● Estratto del documento:
::::::::::

Preferiamo invece piuttosto rivendicare la nostra solitudine di orfani, che
porta spesso alla mancanza di ogni speranza e prospettiva.
Davanti
a questa realtà così comune Giovanni rivendica che figli “lo siamo realmente!”,
basta ammettere la nostra fragilità e impotenza davanti alla vita, la nostra
incapacità di voler bene con generosa disponibilità, il nostro spontaneo
sfuggire dal fare il bene che pure è alla nostra portata, per ammettere che
senza un padre siamo senza prospettive.
Eppure è
così normale sentirsi appagati dal fatto di ritenersi figli solo di se stessi, artefici
autonomi e indipendenti del nostro destino. Chi rinuncerebbe mai alla propria
autonomia e desidererebbe sottomettersi ad un padre? C’è un grande fascino nel
proclamarsi orfani, perché crediamo che questo ci offra l’opportunità di
dimostrare quanto valiamo. Ci sembra riduttivo inserirci in una storia che ci
precede e che continuerà dopo di noi, cioè quella di un figlio in una famiglia
larga. Ci sembra che questo offuschi la nostra originalità.

::::::::::

● Dati archiviati:
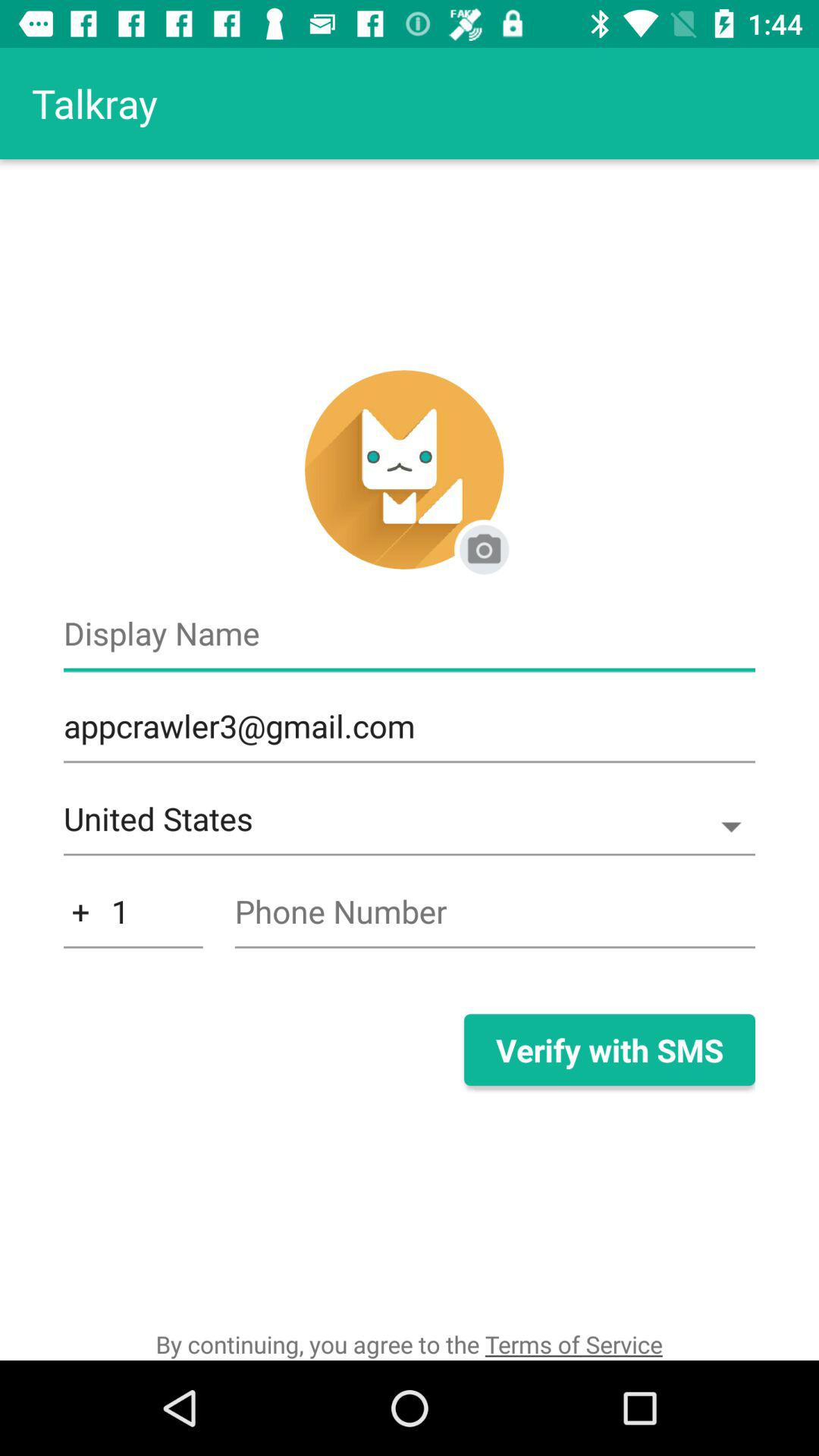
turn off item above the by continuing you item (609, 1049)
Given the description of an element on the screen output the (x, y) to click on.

::::::::::

● Consegna:
Spiega in una o due frasi perché, secondo il brano sul sentirsi figli, c'è un grande fascino nel proclamarsi orfani.

● Risultato dell'esercizio:
C'è un grande fascino nel proclamarsi orfani perché crediamo che questo ci offra l'opportunità di dimostrare quanto valiamo.